Having thus arrived at some idea of the high efficiency for dispersal of many kinds of seeds, it is with some little surprise that we observe--as we may on any country walk--that the plants which arise from these are in general no more abundant or more widely distributed than others which possess seeds devoid of any apparent advantages in this respect--seeds which cannot fly nor float, nor cling to a passing creature, and which are not eaten to any extent by birds so far as observation goes. The truth is, we have to remember, as emphasized in a previous chapter, that the world is already densely populated by plants, all of which survive by reason of their being specially fitted for their several habitats. They have fought in the great struggle for existence, and have established their right to the places which they occupy; they will not readily give way to any newcomer whose seeds happen to be imported into their strongholds. Of course exceptions can be quoted, where plants accidentally or intentionally introduced by man into new areas have not only maintained a foothold, but have spread remarkably. Note the case of the Sweetbrier (_Rosa eglanteria_) in New Zealand, of the Mexican _Bryophyllum calycinum_ in many Tropical countries, of the American Monkey-flower (_Mimulus Langsdorfii_) in our own islands; but these are admittedly exceptional. It is nearer the truth to say that the troubles of an immigrant only begin where dispersal ends; and that the chance of seeds carrying out a successful migration is much greater than the chances of their giving rise to a new colony when that migration is successfully accomplished. Every head of the Reed-mace liberates about a quarter of a million seeds of marvellous lightness; yet the Reed-mace does not increase in the country, nor is it a particularly abundant plant even in its chosen habitats. The Foxgloves (_Digitalis purpurea_) in a wood shed, each plant, say a hundred thousand seeds; yet on an average only one of these attains maturity, otherwise the species would become more abundant in the area. This enormous destruction of seed is largely due to competition. The reception which a plant receives in its new home is the thing that matters, and that may usually be summed up in the phrase “House full.”

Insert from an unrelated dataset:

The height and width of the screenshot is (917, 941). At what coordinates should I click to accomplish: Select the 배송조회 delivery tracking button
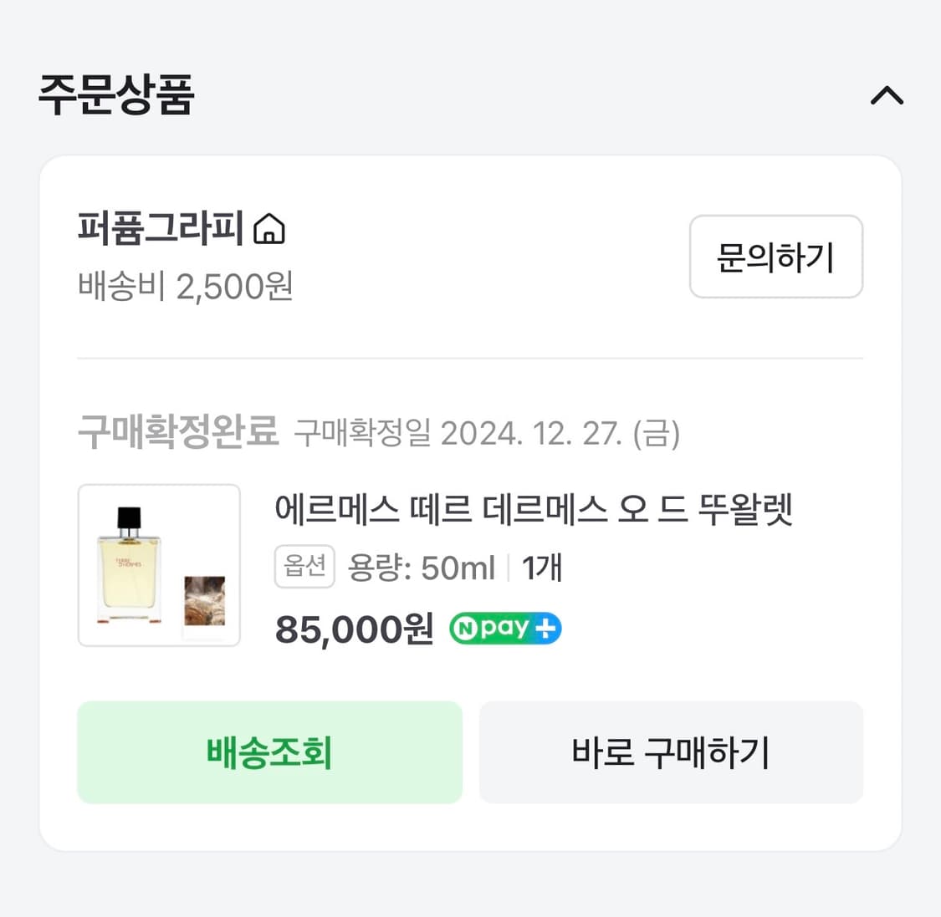269,752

Nevertheless, the present flora of Great Britain is in the long run the result of migration from surrounding areas; so that ease of dispersal has undoubtedly played its part in the building up of our vegetation.

Conditions under which rapid dispersal has obviously an advantage occur when by some exceptional circumstances the natural vegetation is destroyed within an area, as by a flood or landslide. Such conditions are produced artificially each season over much of our own country by the operations of agriculture. Their results will be considered in a subsequent chapter.